Le porte-parole de la présidence russe, Dmitri Peskov, est revenu le 27 avril sur la décision de Gazprom de suspendre complètement ses livraisons de gaz à la Bulgarie et à la Pologne en raison du non-paiement en roubles par ces deux pays, une modalité décidée par Moscou le 31 mars. Il a précisé que cette dernière résultait «des actes hostiles sans précédent» menés à l'encontre de la Russie dans le domaine économique et financier, faisant référence au gel des réserves de devises étrangères détenues à l'étranger par Moscou.
«Un montant assez important de nos réserves a été bloqué, "volé", dirait-on en russe», a développé Dimitri Peskov. Rappelant que les nouvelles modalités de paiement avaient été portées à l'attention des acheteurs à l'avance, il a affirmé qu'«il ne s'agit donc pas de chantage», contrairement à l'accusation portée par la présidente de la Commission européenne, Ursula von der Leyen. «La Russie a été et reste toujours un fournisseur fiable d'énergie pour ses consommateurs», a-t-il ajouté, soulignant que son pays restait «attaché à ses obligations contractuelles».

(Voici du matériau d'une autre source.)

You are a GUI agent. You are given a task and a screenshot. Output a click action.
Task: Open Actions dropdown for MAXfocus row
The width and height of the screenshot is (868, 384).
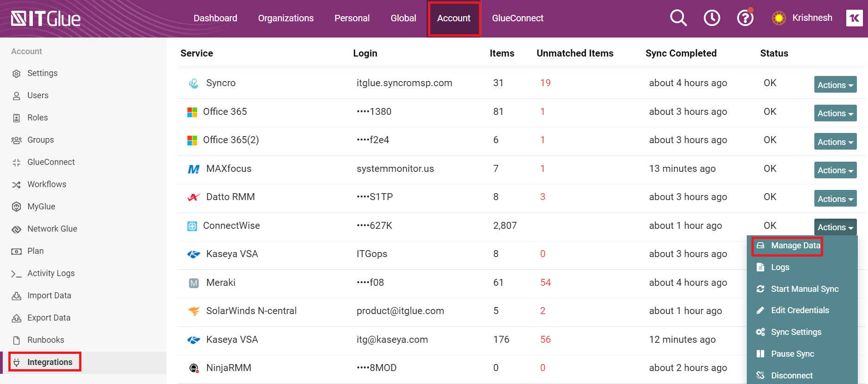(835, 170)
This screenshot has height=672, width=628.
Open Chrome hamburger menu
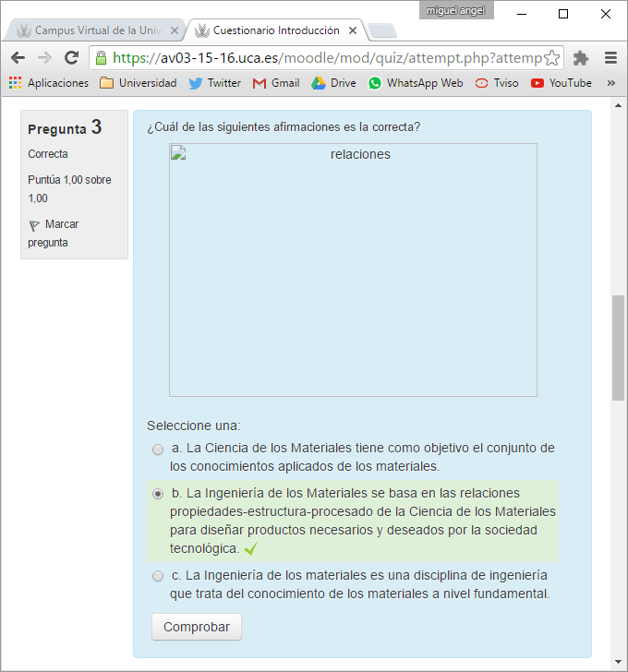click(610, 58)
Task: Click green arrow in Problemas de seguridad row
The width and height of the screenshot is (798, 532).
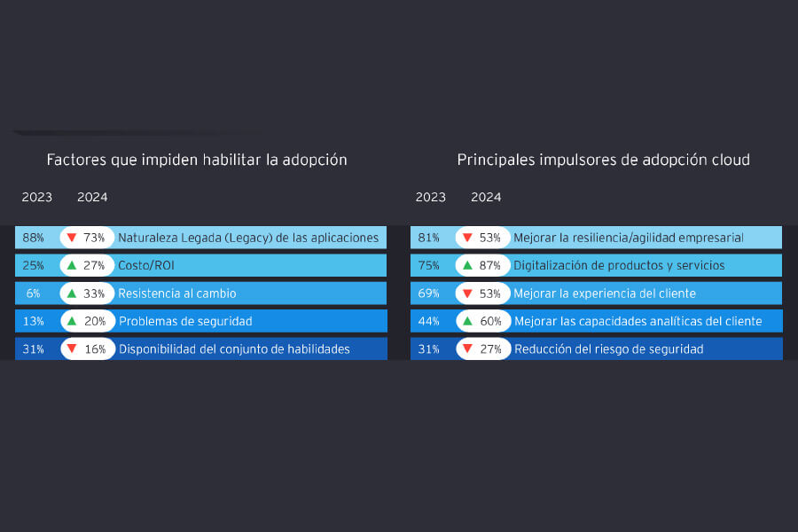Action: click(x=72, y=321)
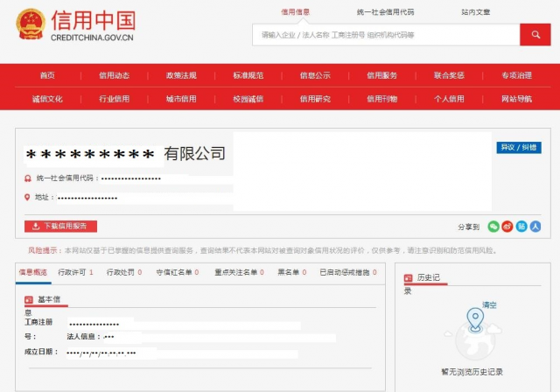Select the 站内文章 search type
560x392 pixels.
(476, 12)
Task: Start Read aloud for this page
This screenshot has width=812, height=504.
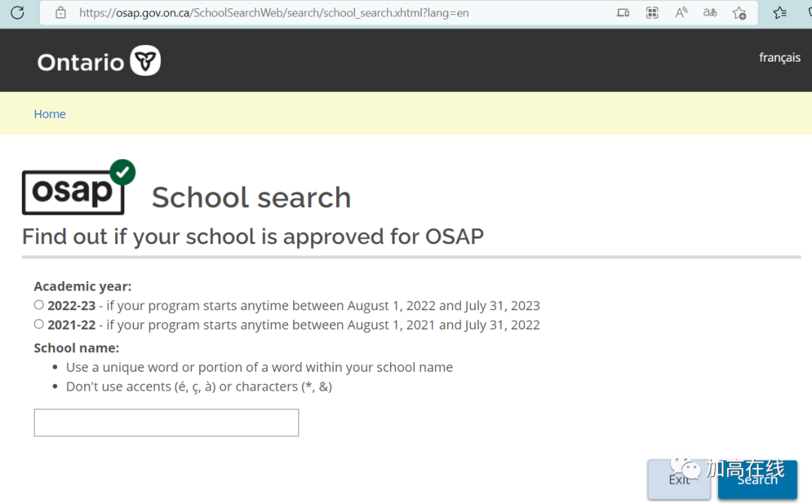Action: pos(680,13)
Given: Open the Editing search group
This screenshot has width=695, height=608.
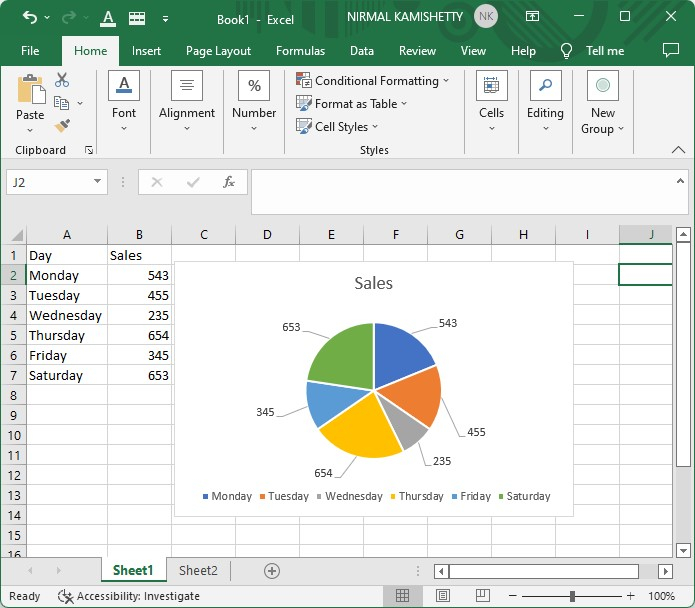Looking at the screenshot, I should [x=545, y=103].
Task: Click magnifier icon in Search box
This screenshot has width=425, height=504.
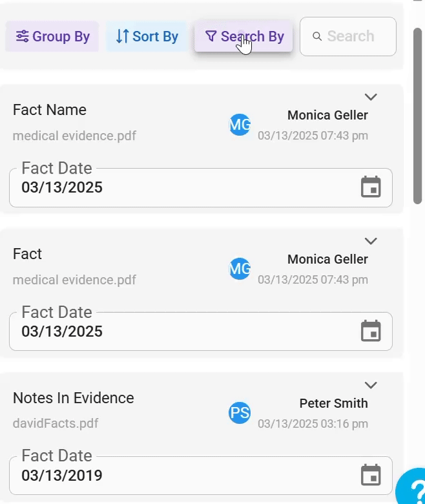Action: (317, 36)
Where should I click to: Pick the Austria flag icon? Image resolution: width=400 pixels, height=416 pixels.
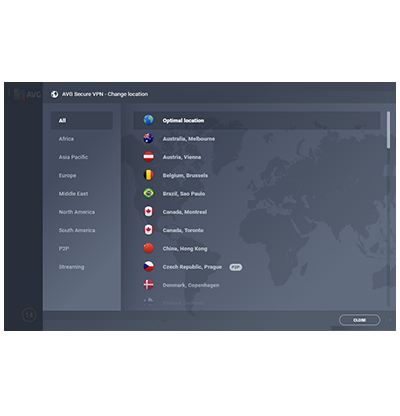(148, 157)
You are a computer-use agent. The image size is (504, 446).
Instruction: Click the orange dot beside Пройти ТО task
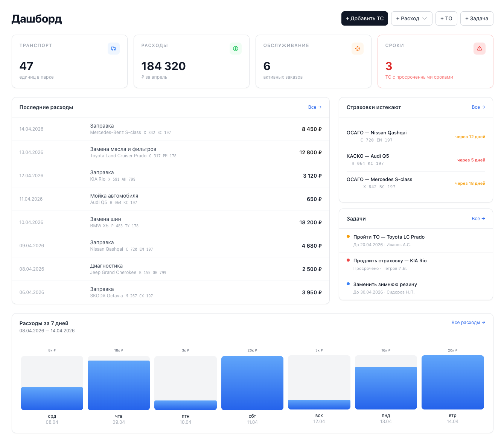[x=348, y=236]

La Bulgarie et la Pologne, toutes deux membres de l'OTAN et de l'Union européenne, ont affirmé s'être préparées à obtenir le gaz manquant par d'autres sources, tout en dénonçant la décision russe. La ministre polonaise du Climat, Anna Moskwa, a ainsi garanti qu'«il n'y aura pas de pénurie de gaz dans les foyers polonais», tandis que le gouvernement bulgare a évoqué des «arrangements alternatifs pour la fourniture de gaz naturel».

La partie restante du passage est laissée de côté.